Sir Roger Carr, chairman of Centrica, the owner of British Gas, will warn colleagues they have lost public respect, have an outdated “sense of entitlement” and are failing to export to the right markets.


On this topic

IN UK Business

“We must fight to regain respect and earn a reputation as the first-choice career destination for the talented and ambitious,” he will say in a speech at the CBI’s annual dinner.

But Sir Roger will also take a swipe at the education system, warning that deficiencies in literacy and numeracy are not only failing young people but are “devastating on a commercial level”.

He took part in a meeting of David Cameron’s business advisory group on Monday, which called a truce after a weekend in which ministers told corporate critics to stop “whingeing” and work harder.

Company chiefs accepted that they, as well as the government, had an important role in promoting growth and investment.

Sir Roger, who is also deputy chairman of the court of the Bank of England, will tell colleagues: “Now is the time to be more transparent, more responsible and more accountable.”

He will urge them to “accept that we deserve nothing. The sense of entitlement, at all levels, we seem to have are legacies from a different age”.

Business leaders must “earn our way in the world, be smart enough to know what we are good at, brave enough to reach out to new markets, bright enough to develop new products and driven enough to beat the competition – there is no other way”.
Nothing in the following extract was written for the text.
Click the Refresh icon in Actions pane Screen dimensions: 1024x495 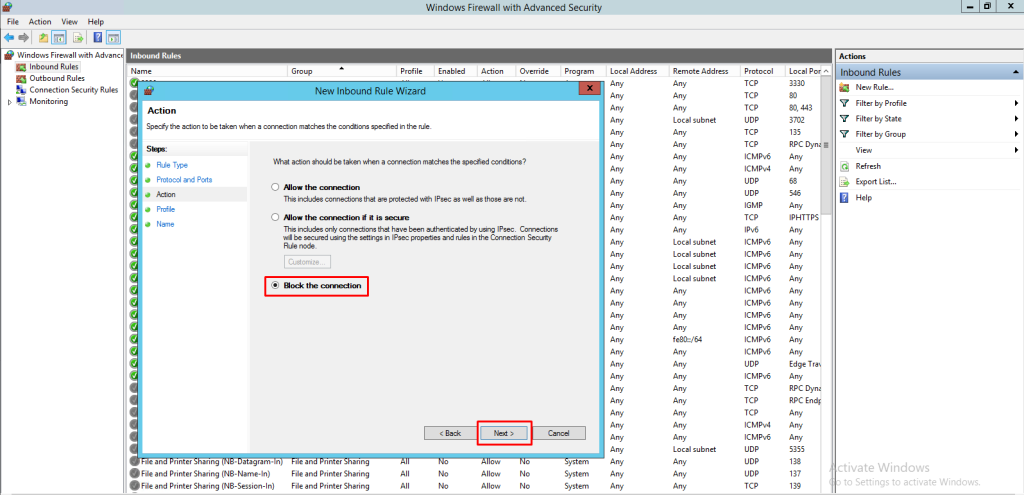click(x=845, y=166)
Sir Roger will warn that Britain’s relative export performance in emerging markets is poor because “there are simply not enough of us fishing in the right pools”.

“Despite our inherent advantages of timezone and language and despite the strengths we have built up in specialised manufacturing, creative industries and professional services, we are still not punching at our weight, let alone above it. This has to change.”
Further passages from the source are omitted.